### TASK GOAL
Output each line of the data word for word, from the first through the line that holds "Careers (30, 2547)", and leave off whatever follows.

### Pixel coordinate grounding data
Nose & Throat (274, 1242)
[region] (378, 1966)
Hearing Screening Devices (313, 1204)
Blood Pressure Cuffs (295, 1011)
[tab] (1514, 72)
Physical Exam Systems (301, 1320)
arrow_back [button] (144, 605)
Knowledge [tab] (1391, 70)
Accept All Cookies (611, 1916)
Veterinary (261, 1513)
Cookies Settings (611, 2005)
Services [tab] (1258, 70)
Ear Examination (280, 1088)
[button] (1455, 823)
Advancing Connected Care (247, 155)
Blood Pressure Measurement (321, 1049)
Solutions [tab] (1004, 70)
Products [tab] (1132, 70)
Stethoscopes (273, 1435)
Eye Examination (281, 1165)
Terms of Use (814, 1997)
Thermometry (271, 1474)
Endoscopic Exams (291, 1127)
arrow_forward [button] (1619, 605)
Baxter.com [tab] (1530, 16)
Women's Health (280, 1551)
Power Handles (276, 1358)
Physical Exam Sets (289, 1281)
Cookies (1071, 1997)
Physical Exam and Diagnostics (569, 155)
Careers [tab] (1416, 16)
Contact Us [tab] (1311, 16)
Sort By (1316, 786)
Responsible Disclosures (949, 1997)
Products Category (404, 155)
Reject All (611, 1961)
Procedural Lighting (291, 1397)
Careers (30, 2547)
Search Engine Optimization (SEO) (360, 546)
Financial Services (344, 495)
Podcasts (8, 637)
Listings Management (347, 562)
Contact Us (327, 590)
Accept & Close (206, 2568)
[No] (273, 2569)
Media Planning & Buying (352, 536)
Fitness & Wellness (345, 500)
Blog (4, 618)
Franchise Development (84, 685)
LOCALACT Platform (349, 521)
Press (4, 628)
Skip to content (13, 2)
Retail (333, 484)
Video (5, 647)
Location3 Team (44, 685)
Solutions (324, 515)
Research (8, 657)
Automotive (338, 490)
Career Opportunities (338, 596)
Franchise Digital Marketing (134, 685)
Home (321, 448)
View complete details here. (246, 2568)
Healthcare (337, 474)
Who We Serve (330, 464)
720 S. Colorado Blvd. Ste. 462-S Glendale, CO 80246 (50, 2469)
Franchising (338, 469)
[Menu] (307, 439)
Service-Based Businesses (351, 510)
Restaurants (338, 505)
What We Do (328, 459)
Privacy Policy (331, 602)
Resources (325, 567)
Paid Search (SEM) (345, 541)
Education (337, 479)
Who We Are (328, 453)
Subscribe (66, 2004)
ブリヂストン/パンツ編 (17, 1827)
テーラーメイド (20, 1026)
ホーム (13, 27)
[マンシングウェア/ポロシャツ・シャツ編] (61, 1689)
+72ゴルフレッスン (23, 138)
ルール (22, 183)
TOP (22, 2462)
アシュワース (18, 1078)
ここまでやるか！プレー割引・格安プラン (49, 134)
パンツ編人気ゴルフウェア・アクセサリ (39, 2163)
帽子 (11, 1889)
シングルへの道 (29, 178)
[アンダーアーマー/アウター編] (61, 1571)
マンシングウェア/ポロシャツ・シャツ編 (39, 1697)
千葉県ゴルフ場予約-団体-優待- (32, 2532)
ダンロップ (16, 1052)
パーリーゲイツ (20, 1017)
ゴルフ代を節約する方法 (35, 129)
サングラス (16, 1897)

### EXERCISE SOLUTION
Nose & Throat (274, 1242)
[region] (378, 1966)
Hearing Screening Devices (313, 1204)
Blood Pressure Cuffs (295, 1011)
[tab] (1514, 72)
Physical Exam Systems (301, 1320)
arrow_back [button] (144, 605)
Knowledge [tab] (1391, 70)
Accept All Cookies (611, 1916)
Veterinary (261, 1513)
Cookies Settings (611, 2005)
Services [tab] (1258, 70)
Ear Examination (280, 1088)
[button] (1455, 823)
Advancing Connected Care (247, 155)
Blood Pressure Measurement (321, 1049)
Solutions [tab] (1004, 70)
Products [tab] (1132, 70)
Stethoscopes (273, 1435)
Eye Examination (281, 1165)
Terms of Use (814, 1997)
Thermometry (271, 1474)
Endoscopic Exams (291, 1127)
arrow_forward [button] (1619, 605)
Baxter.com [tab] (1530, 16)
Women's Health (280, 1551)
Power Handles (276, 1358)
Physical Exam Sets (289, 1281)
Cookies (1071, 1997)
Physical Exam and Diagnostics (569, 155)
Careers [tab] (1416, 16)
Contact Us [tab] (1311, 16)
Sort By (1316, 786)
Responsible Disclosures (949, 1997)
Products Category (404, 155)
Reject All (611, 1961)
Procedural Lighting (291, 1397)
Careers (30, 2547)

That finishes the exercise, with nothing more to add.